Types of Testing
The difference between unit, functional, and system tests
October 19, 2018Over the years, I've seen many discussions of testing get hung up on discussions of what the different kinds of testing are, what they're for, and which ones are more important. I'm not going to try to define these terms for anyone else but, as context for other things I'm likely to write in the future, I'm going to explain how I tend to think about them.
- A unit test is about testing many code paths through a single coherent body of code - such as a library or small module within a larger system. A good unit test ensures that the code being tested will continue to function correctly even when other code starts calling differently.
- A functional test is about testing fewer but longer code paths through multiple components - but not necessarily the whole system.

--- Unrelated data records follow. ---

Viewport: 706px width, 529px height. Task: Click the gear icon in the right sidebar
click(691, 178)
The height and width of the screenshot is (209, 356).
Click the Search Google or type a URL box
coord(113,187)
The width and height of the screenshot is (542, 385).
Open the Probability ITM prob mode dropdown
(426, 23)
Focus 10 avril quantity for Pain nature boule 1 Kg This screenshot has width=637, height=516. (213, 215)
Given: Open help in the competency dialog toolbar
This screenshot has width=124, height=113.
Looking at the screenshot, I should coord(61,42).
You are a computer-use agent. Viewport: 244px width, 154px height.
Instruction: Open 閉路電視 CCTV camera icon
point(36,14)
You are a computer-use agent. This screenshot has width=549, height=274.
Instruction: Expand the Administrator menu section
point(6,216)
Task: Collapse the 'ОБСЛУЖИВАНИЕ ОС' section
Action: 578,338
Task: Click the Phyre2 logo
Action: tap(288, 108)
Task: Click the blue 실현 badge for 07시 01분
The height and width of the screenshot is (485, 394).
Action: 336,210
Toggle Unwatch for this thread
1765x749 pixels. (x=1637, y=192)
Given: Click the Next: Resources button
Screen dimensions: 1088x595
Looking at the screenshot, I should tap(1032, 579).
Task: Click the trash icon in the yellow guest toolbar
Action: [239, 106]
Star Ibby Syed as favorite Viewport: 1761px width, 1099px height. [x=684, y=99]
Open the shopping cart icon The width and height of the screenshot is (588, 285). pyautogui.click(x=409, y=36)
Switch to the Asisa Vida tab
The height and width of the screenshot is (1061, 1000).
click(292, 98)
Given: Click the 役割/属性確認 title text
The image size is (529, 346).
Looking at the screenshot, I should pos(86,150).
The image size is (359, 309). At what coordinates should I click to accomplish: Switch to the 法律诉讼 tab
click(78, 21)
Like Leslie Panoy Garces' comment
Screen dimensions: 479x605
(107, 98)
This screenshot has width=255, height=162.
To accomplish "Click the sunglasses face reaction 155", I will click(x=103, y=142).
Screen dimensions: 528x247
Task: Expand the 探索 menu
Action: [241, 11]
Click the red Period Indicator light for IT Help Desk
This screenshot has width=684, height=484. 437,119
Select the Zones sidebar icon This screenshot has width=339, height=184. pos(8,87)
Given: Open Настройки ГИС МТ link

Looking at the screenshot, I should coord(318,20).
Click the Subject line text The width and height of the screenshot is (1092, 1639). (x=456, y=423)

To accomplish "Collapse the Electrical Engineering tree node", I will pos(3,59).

A good functional test ensures that the same operation will continue to work end to end, even if other operations involving the same components might fail (hopefully they're covered by other functional tests).
- A system test is about two things. First, in keeping with the theme developed so far, it's about testing many long code paths, with high levels of concurrency and repetition (and sometimes plain old wall-clock time) to catch problems that unit and functional tests can't. Second, it's about testing the real system - real hardware, real scale, real workloads, etc. If it's unreal, it's only because the test is working the system harder than any user is ever likely to (though they could).
An important point is that all three are important. The importance of system tests should be obvious, but by their nature they tend to be very time consuming and resource intensive. Unit and functional tests are supposed to provide orthogonal cross-sectional views of the code, and do so quickly, to avoid those sunk costs. People's time and attention being finite, there often seems to be a tension between the two, but foregoing either is a bad idea. Either way, you're likely to end up with errors being caught in system test that should have been caught sooner and more cheaply.
The one remaining question is: how real should the environment be for functional tests? Should it be more like unit tests, with lots of things mocked or stubbed out? Or should it be more like system tests, on real (usually meaning distributed) hardware? That's why I haven't mentioned integration tests yet. Some people use it as a synonym for system test. Some people use it for a set of functional tests at that end of the spectrum. I don't use it, because of that ambiguity.
I don't think there has to be only one answer to the question of how real a functional test should be, but in keeping with the intent that they be quick and cheap I tend toward "as real as they can be on a single system" as the default answer. Maybe ordering/timing conditions that would occur in a more realistic environment won't happen on a single system, but even a full system test can miss those. Doing the extra work to force ordering and timing is an important part of uncovering race conditions, and it's entirely possible even in a quick-turnaround single-system functional test.